Carrauntoohil cross to be restored before Christmas

‘Unanimous decision’ to restore monument cut down in act of vandalism

The cross that was cut down from the top of Carrauntoohil in Co Kerry will be reinstated before Christmas, after a unanimous vote to restore the cross was taken by more than 20 people on the MacGillycuddy Reeks Mountain Access Forum.

The forum includes local landowners, business owners and authorities as well as the Department of Environment and the National Parks and Wildlife Service.

Many offers of support have been received to reinstate the cross, said Patricia Deane, rural recreation officer at the South Kerry Development Partnership. Engineering companies have got in touch offering to put the cross back up at no charge, she added.

The owners of the private land on which the cross was sited have been “hugely supportive” of reinstating the cross too.

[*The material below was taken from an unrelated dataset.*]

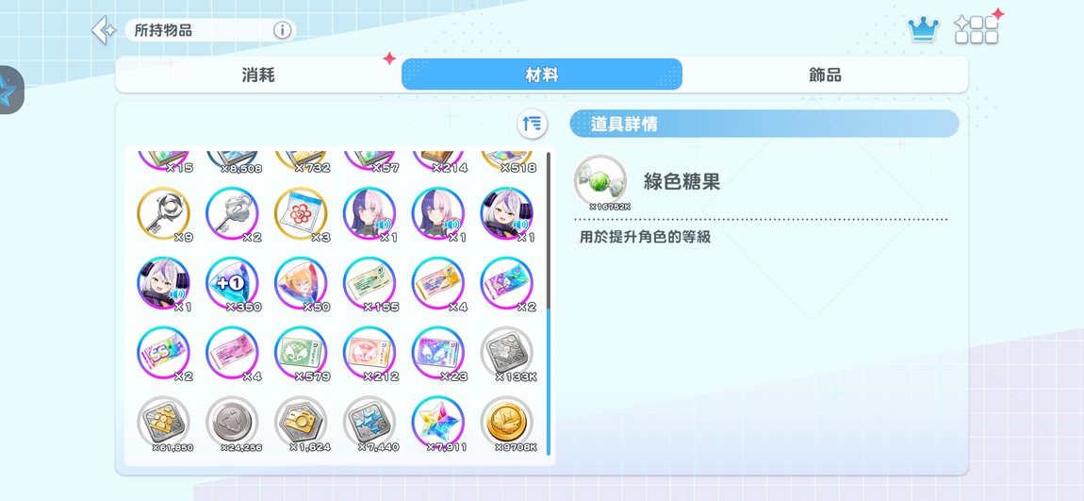The width and height of the screenshot is (1084, 501).
Task: Select the rainbow star gem ×7,911
Action: 437,423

The organisation is now looking at safety concerns and determining the most experienced and qualified group to carry out the project.

Deane said nothing has been finalised yet on whether the cross will be welded back or replaced with a new structure.

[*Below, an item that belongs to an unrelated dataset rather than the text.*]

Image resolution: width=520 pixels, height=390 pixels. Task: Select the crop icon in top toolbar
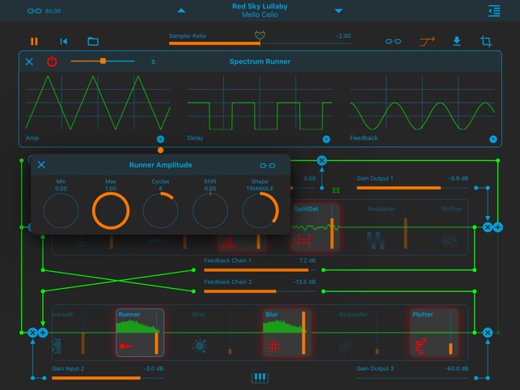click(x=486, y=41)
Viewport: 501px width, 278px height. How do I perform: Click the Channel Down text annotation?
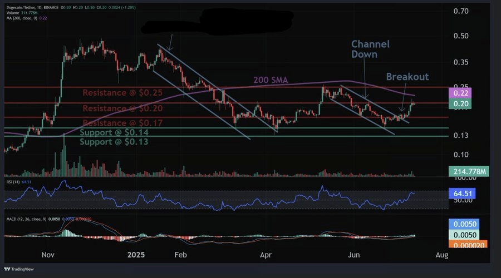point(370,49)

News broke on November 22nd that the 5m-tall box-iron cross at the top of Carrauntoohil, the highest mountain in Ireland, had been cut down, apparently with an angle grinder. The cross, erected in May 1977 by the local community, was found by mountain climbers lying on its side a few feet from its base.

It is still not known who cut the cross down. Gardaí investigations are continuing, with no arrests made yet.

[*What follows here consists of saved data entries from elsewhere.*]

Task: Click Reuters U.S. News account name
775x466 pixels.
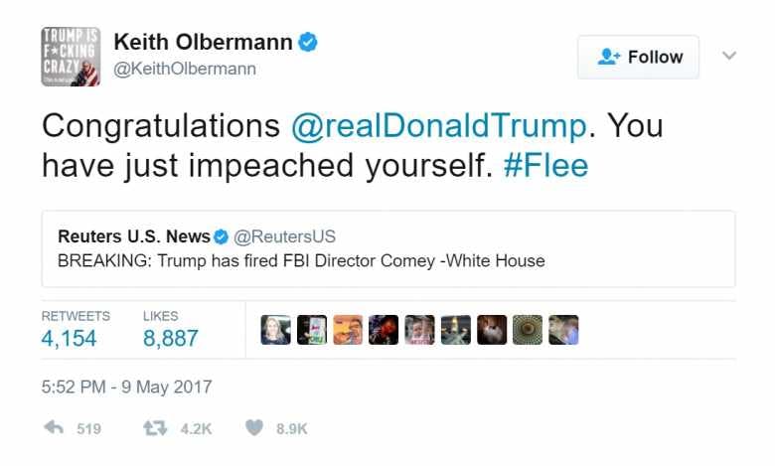Action: point(134,236)
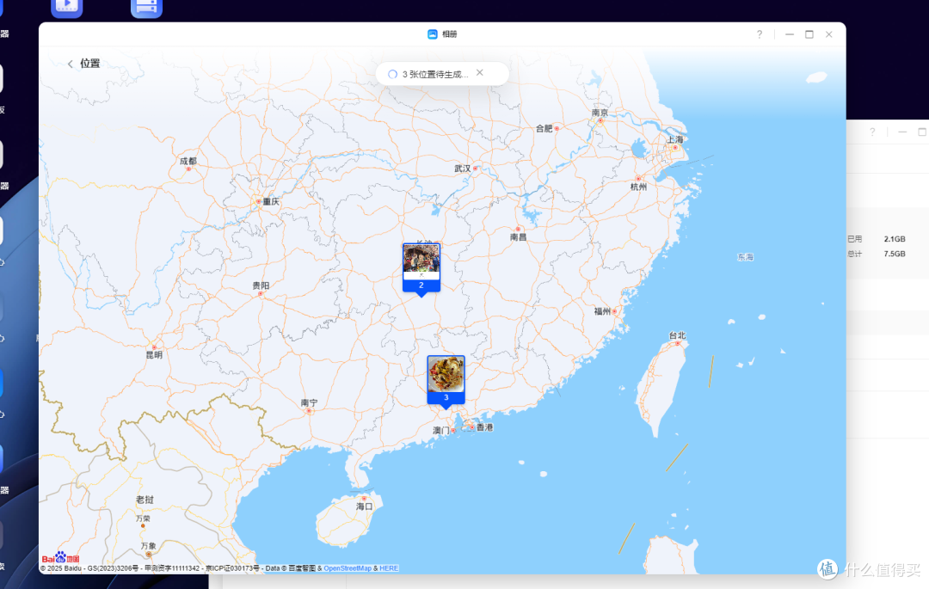The width and height of the screenshot is (929, 589).
Task: Click help icon in background window
Action: (x=871, y=132)
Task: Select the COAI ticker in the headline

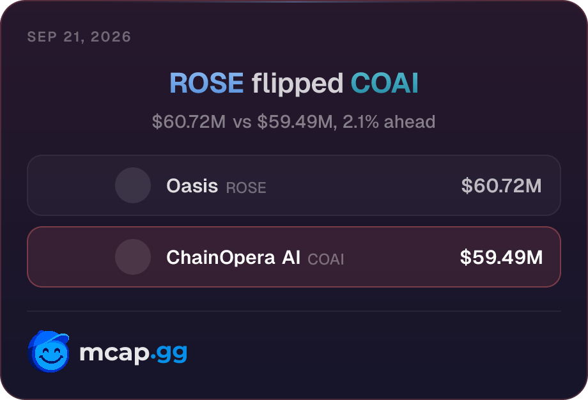Action: [x=384, y=83]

Peter Hinchliffe, a member of Atheist Ireland who lives in Co Kerry, said that he believed there is a discussion to be had as to whether the cross should be put up again.

"We'd like to see something that's reflective of the whole community if the cross is to be replaced," Hinchliffe said on Tuesday, when he appeared on the radio show Kerry Today with Jerry O'Sullivan.

“What’s been taken down, if it’s a symbol that was reflective of all our values in the past, let’s replace it with something which is reflective of all our values in this day and age,” he said. “I don’t think a symbol that represents only one part of the community is going to do that.”